Robber barons and moonshine: This show about the road to Hades is a hell of a good time

MUSICAL THEATRE
Hadestown ★★★★
Her Majesty's Theatre, until July 6
Ancient Greek and Roman myths involving the underworld tend to agree on the ease with which mortals can find the road to hell. In Anais Mitchell's folk-musical Hadestown – a retelling of the legend of Orpheus and Eurydice, draped in a distinctly American mythos and musicality – the road becomes a railway line, and Hades a pinstripe-suited robber baron, whose train ferries denizens of jazz-age speakeasies to 'eternal overtime' in a factory at the end of the line.
The other point on which the myths agree is how difficult the underworld is to escape. As Dryden put it in his translation of Virgil's Aeneid:
The gates of hell are open night and day;
Smooth the descent, and easy is the way:
But to return, and view the cheerful skies,
In this the task and mighty labour lies.
We know that Orpheus will fail, that a fatal glance backward will condemn Eurydice to the underworld forever, but the tragic love story swells with every repetition and Christine Anu's Hermes – glam emcee in this steampunk adaptation – is determined they're going to tell it anyway.

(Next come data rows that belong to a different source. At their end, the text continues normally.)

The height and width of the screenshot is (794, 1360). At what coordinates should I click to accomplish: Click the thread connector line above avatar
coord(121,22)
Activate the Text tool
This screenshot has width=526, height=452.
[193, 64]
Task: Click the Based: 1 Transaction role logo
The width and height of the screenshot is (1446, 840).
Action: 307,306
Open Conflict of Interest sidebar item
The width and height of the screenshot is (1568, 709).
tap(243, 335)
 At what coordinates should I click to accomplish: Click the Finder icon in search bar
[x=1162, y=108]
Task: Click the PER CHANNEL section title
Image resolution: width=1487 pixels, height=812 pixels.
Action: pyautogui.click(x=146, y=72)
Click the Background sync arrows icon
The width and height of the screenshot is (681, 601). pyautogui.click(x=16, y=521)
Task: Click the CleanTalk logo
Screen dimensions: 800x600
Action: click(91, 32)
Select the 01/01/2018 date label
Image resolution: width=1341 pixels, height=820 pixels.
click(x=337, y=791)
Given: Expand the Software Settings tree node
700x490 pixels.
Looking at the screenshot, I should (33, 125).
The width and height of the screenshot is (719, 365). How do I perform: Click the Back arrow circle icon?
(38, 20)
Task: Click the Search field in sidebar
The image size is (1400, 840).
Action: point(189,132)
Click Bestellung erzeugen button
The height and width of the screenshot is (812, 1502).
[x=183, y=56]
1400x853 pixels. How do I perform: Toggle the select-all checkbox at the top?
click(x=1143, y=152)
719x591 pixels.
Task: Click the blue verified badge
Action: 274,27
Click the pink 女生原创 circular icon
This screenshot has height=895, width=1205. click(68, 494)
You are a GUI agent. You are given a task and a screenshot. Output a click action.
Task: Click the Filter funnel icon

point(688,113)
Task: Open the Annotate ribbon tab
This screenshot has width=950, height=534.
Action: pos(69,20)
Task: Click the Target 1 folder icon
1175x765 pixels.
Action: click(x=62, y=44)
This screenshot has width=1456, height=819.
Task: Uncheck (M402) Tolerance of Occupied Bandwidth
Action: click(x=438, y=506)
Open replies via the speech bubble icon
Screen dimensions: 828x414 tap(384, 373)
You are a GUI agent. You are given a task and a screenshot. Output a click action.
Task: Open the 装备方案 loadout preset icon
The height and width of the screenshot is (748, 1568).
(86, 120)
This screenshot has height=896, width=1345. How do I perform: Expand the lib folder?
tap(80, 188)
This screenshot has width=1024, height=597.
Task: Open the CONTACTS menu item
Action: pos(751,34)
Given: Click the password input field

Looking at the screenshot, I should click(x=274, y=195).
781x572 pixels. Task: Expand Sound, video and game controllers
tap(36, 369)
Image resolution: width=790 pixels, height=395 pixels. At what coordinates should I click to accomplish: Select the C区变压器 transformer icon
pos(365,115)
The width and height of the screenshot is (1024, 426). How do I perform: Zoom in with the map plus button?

If Hadestown is too schematic to provide much emotional depth or tragic catharsis, it is musically superior to most Broadway blockbusters. This production delivers Mitchell's score (which started as a concept album and bloomed into a stage show) with propulsive catchiness and assurance.
It's usually billed as a folk-musical, though the range of popular music referenced is much wider than that term suggests.
Anu unleashes brassiness for the opening scene-setter, Road to Hell. Adrian Tamburini's Hades has a gravelly, embittered bass with dark country vibes going on – infernal shades of Johnny Cash or Nick Cave or even Tom Waits lurking in the low notes.